The term “the core” is a man-made one (invented primarily to market gym classes in my opinion). There is no official area or musculature that is labelled “the core” in any anatomical book. The core as a term is growing outward to include the whole body, and that’s really how we should be thinking about our bodies. Everything is co-dependent and only when everything is working correctly can we have whole body health. If I may quote Dr. McGill from his book Low Back Disorders, “…exercises to isolate the lumbar muscles cannot be justified from an anatomical basis or from a motor control perspective in which all ‘players in the orchestra’ must be challenged during training.”
It is very difficult to give up this notion that if we can isolate a problem area, and only work on that problem area, we can solve the problem. That is how our fitness paradigms and our medical paradigms are constructed.
So if the core is something more than the abs, and is in fact something more than the musculature surrounding and supporting the abdominal cavity, what is the best core exercise? Well my friends, the answer is the one I always seem to come back to during my research travels: WALKING!
Another quote from Low Back Disorders:
“Recent investigation into loads sustained by the low back tissues during walking confirms very low levels of supporting passive tissue load coupled with mild, but prolonged, activation of the supporting musculature. Callaghan, Patla, and McGill (1999) documented that fast walking with the arms swinging results in lower oscillating spine loads. When tolerable, aerobic exercise, particularly fast walking, appears to enhance the effects of back specific exercise.”

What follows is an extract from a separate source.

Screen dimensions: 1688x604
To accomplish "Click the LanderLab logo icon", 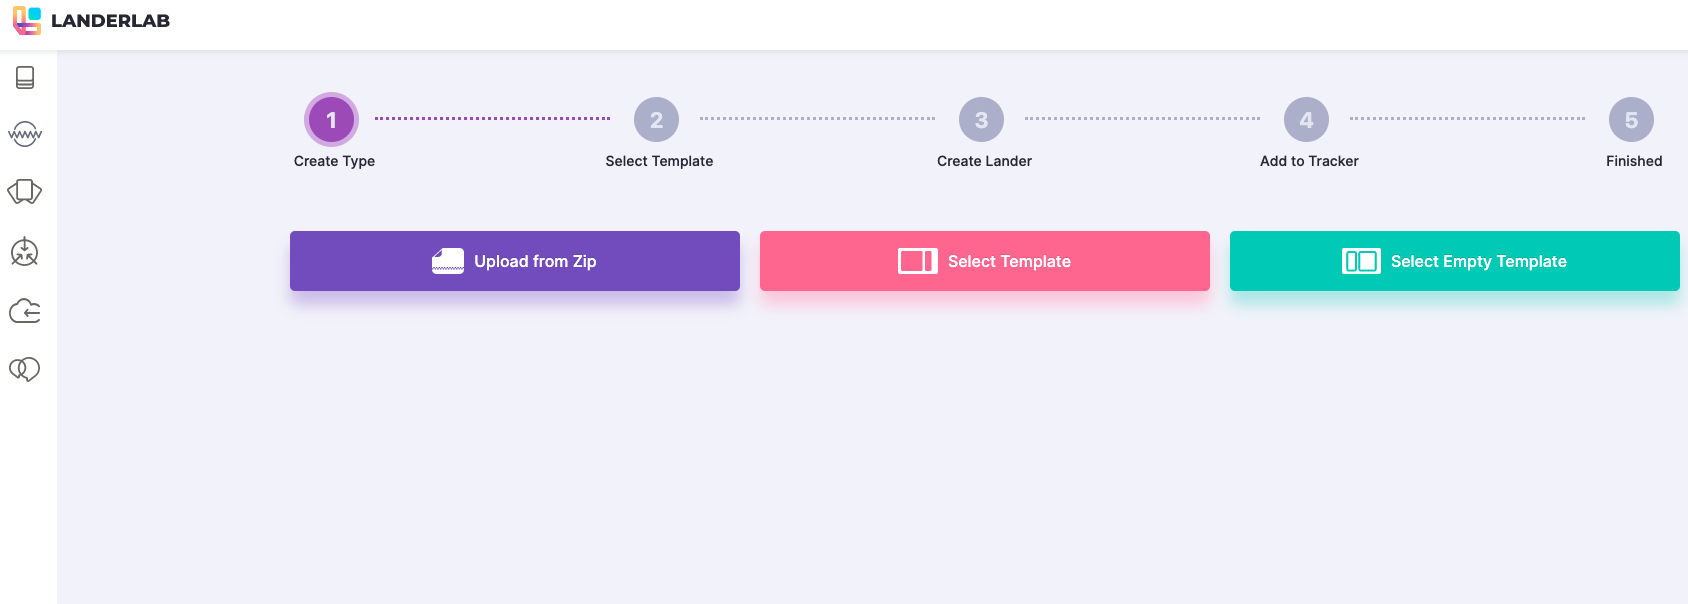I will [27, 20].
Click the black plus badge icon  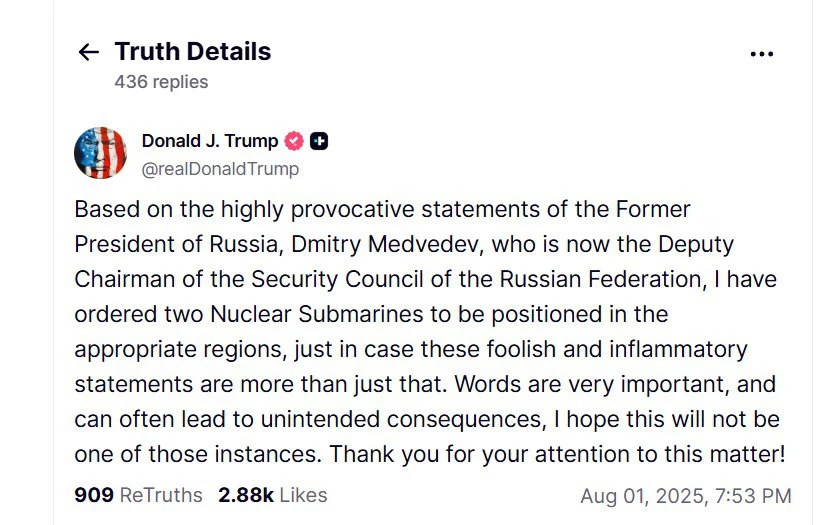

Fast walking in this context is relative to “mall walking” or strolling. Note the importance of arm swing! Get yourself a backpack and don’t hold anything in your hands while you are out walking. So walking can enhance back specific exercise, and walking in alignment can improve the mechanics of your hips, leading to more ROM in the hip joint sparing the lumbar spine from compensation patterns (which could be the reason multifidus has no endurance in CLBP sufferers), and glute activation in this enhanced ROM can stabilize the sacrum from counter-nutating, increasing the length of your pelvic floor musculature and improving its tone.
So there you have it. The core is a made-up term. Your whole body is the core, and walking is the best core exercise. What are you waiting for?